Excerpts from a dataset:
--- START ---

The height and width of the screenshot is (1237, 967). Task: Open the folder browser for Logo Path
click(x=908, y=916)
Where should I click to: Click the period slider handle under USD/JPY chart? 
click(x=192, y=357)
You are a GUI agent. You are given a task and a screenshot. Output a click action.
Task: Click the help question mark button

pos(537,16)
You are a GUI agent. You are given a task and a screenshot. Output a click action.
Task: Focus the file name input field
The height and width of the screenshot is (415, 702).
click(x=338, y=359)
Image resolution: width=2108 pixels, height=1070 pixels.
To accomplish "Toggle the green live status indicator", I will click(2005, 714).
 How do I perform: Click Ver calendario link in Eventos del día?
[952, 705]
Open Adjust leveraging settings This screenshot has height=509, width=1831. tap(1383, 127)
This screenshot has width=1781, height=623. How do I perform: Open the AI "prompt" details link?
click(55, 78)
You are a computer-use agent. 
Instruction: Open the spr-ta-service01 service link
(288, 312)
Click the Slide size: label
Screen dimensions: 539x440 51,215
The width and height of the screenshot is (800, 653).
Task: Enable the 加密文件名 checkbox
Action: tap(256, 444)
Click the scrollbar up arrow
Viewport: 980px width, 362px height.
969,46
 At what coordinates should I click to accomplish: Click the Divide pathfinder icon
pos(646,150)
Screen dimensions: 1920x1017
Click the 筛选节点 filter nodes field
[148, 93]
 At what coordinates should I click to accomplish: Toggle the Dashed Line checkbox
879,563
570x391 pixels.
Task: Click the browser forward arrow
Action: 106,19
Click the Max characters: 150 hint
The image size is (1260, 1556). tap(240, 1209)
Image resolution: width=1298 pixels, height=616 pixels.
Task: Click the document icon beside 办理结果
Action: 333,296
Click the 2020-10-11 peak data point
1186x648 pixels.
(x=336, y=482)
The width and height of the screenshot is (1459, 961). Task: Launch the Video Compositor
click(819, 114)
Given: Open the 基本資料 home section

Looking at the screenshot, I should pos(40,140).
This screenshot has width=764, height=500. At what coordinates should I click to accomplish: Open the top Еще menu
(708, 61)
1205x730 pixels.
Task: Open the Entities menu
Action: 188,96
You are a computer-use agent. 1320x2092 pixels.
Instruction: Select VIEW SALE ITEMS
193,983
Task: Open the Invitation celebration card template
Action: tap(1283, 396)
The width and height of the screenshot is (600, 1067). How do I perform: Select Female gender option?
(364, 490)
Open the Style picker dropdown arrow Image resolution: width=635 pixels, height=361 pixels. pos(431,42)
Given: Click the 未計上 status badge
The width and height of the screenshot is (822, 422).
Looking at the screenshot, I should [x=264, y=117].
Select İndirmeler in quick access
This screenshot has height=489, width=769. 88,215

--- END ---

Reproduce the entries above exactly, but only the lines between the line holding "The width and height of the screenshot is (600, 1067)." and the line holding "Given: Click the 未計上 status badge", inclusive.

= SOLUTION BELOW =
The width and height of the screenshot is (600, 1067). How do I perform: Select Female gender option?
(364, 490)
Open the Style picker dropdown arrow Image resolution: width=635 pixels, height=361 pixels. pos(431,42)
Given: Click the 未計上 status badge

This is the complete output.